April 30, 1932: Records of eclipses have been kept since ancient times: there’s a Syrian clay tablet noting the eclipse of March 5, 1223 B.C. and a non-Blarney stone in Ireland that records an eclipse on November 30, 3340 B.C. A partial lunar eclipse occurred on May 22, 1453 that was seen during the Fall of Constantinople (no word on whether Childermass and company were aware of this on their visit) and Christopher Columbus, in his attempt to sway Jamaican natives, “predicted” a lunar eclipse for February 29, 1504 – albeit using pre-obtained knowledge (Connecticut resident Hank Morgan probably is aware of this trick, too).
We noted lunar eclipses – those are when the moon passes behind the earth so that the earth blocks the sun's rays from striking the moon.
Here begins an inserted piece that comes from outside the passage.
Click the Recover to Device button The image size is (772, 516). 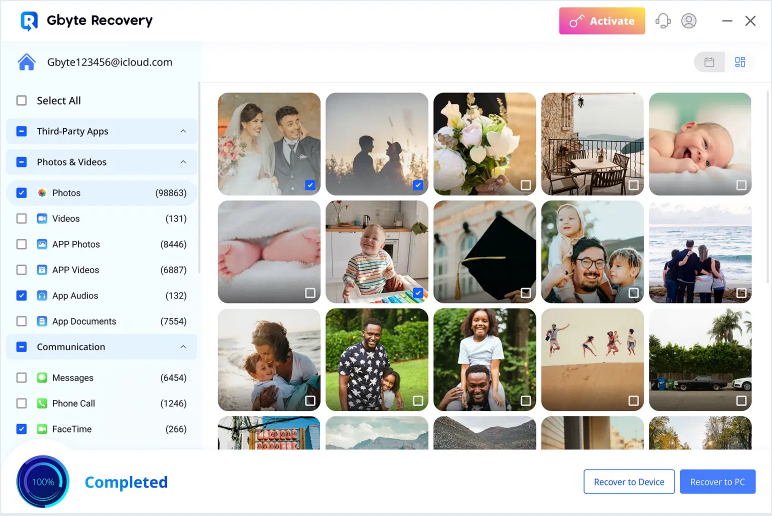(x=629, y=482)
They’re usually astronomical events, caused by rotations and revolutions of heavenly spheres.
They’re not usually man-made events. Usually. But eighty years ago tonight man did just that – eclipse the moon. The date? Walpurgis night, when witches and warlocks have their big whoop-te-doos. The man? Conjuror Jonathan Barnavelt, during a picnic out at New Zebedee’s Wilder Creek Park [The House with a Clock in its Walls; 51]. The reason? Eh...because he could. Jonathan pulls it off with a wave of his staff and a pool of water, which is impressive if you have not seen it done before:
...slowly, a black, tarry, drippy shadow oozed down over the face of the surprised moon. In no time at all the moon was dark, completely dark, blacked out, without even the faint brownish umbra that marks its place during an ordinary eclipse.Happy Walpurgis to all!